> YOUR GOAL:
Your reply should be an exact copy of every entry, with the pictures removed.

%%

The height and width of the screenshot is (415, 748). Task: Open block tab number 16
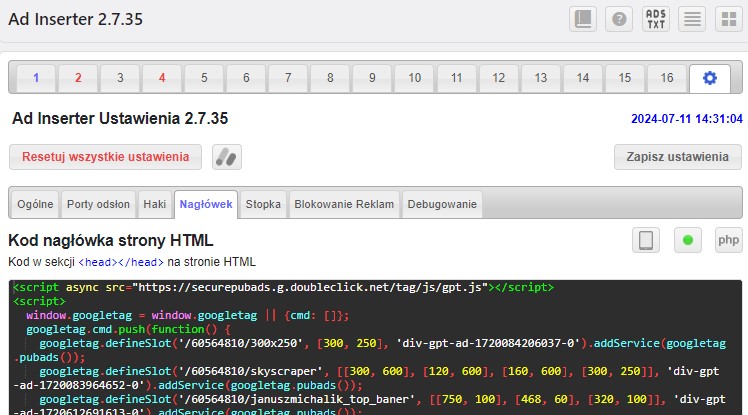(667, 78)
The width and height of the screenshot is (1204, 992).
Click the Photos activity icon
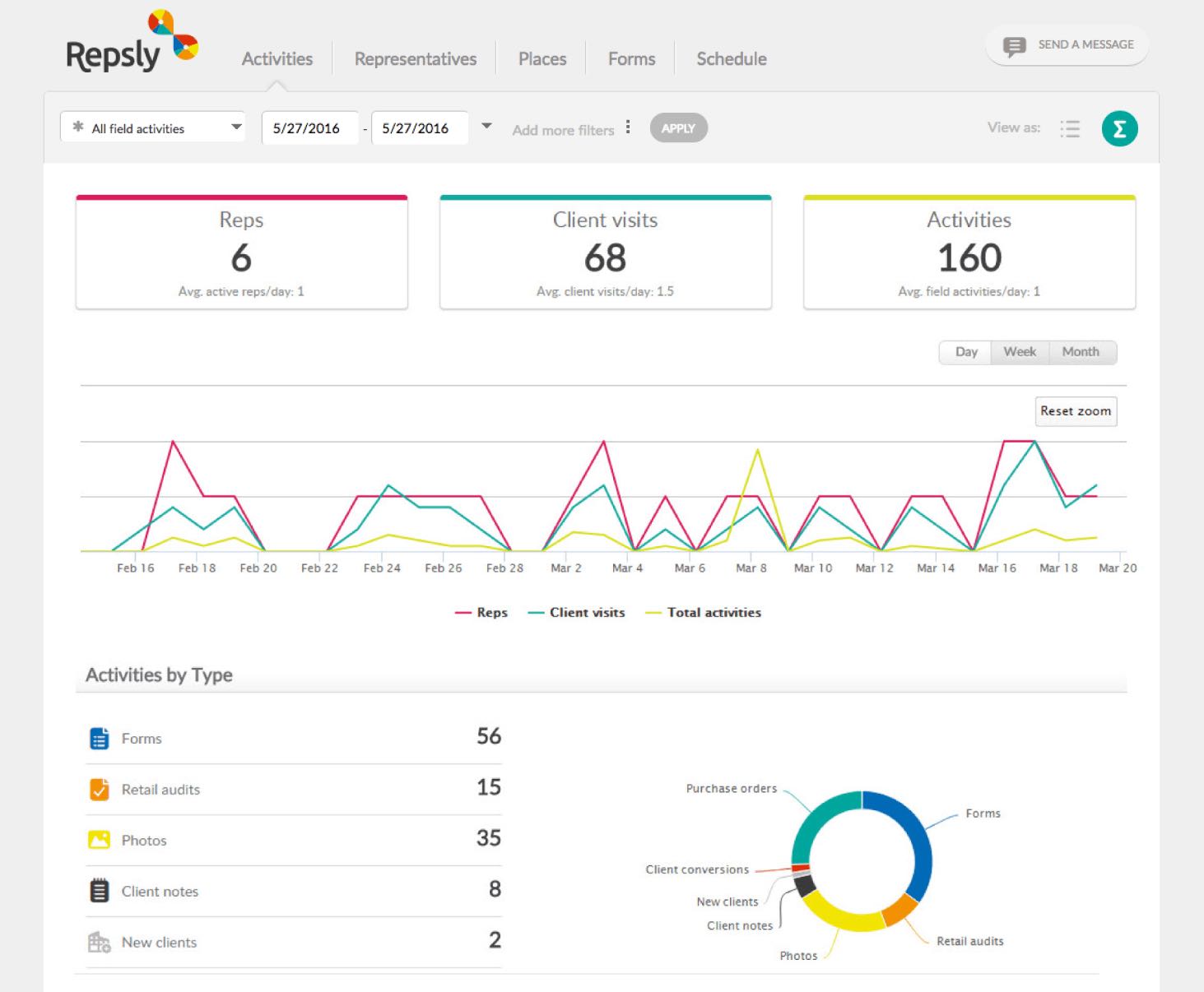[100, 840]
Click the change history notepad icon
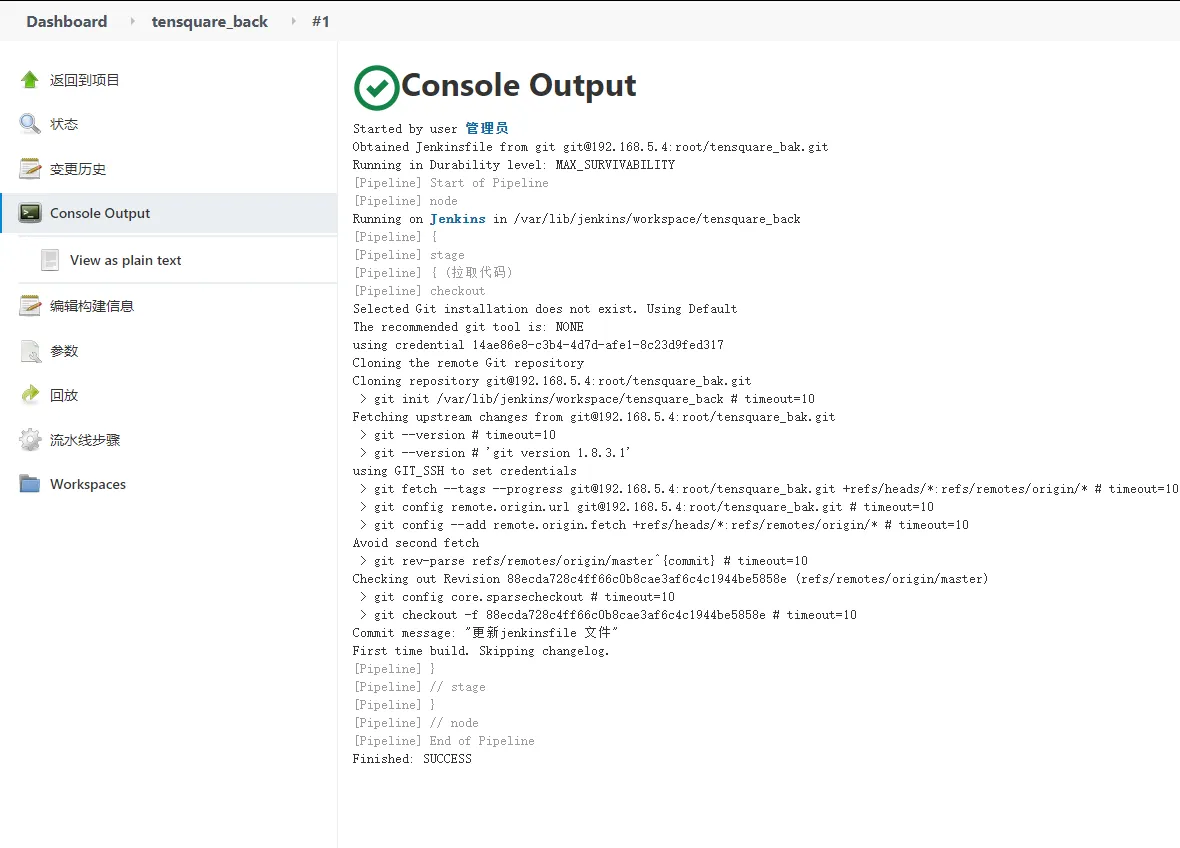1180x848 pixels. tap(30, 169)
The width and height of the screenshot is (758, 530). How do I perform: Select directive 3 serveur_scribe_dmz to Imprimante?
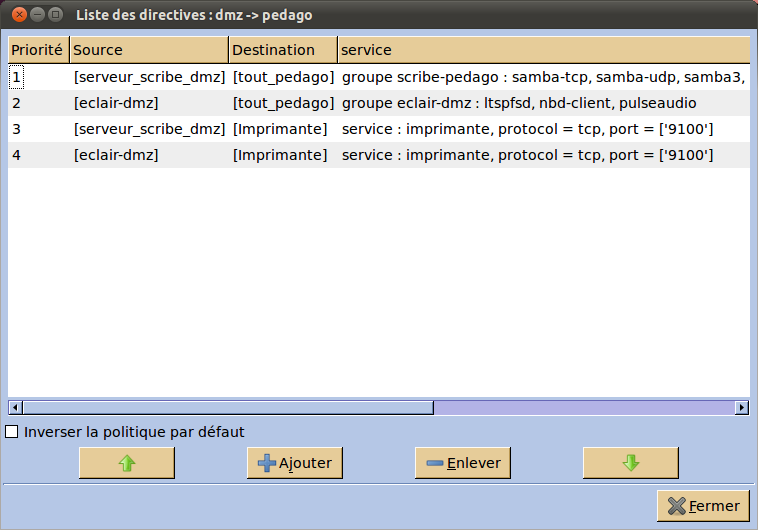[379, 129]
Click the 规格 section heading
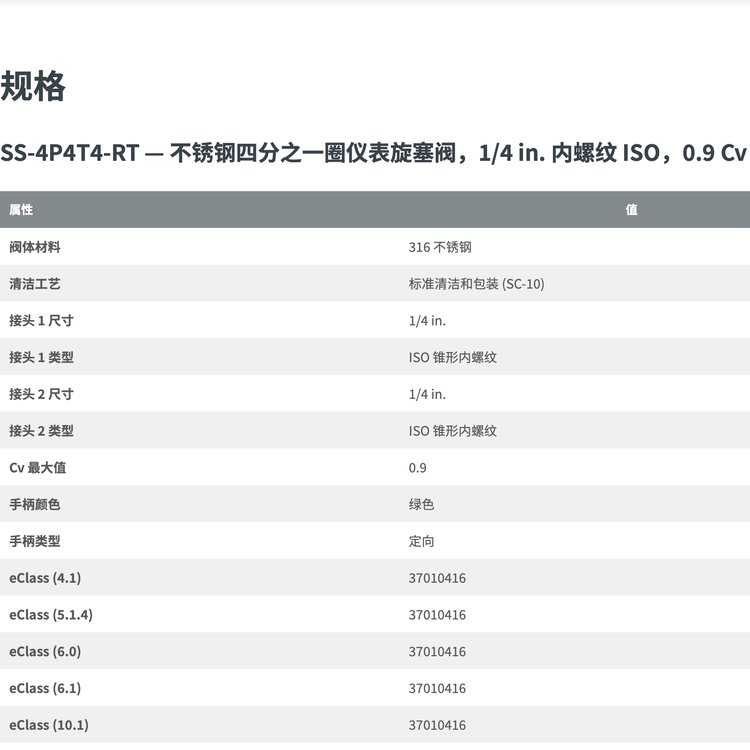 33,87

%%

> YOUR SOLUTION:
The height and width of the screenshot is (415, 748). Task: Open block tab number 16
(667, 78)
The width and height of the screenshot is (1204, 992).
Click the Photos activity icon
[100, 840]
Click the change history notepad icon
1180x848 pixels. tap(30, 169)
The width and height of the screenshot is (758, 530). How do I perform: Select directive 3 serveur_scribe_dmz to Imprimante?
[379, 129]
Click the 规格 section heading
 33,87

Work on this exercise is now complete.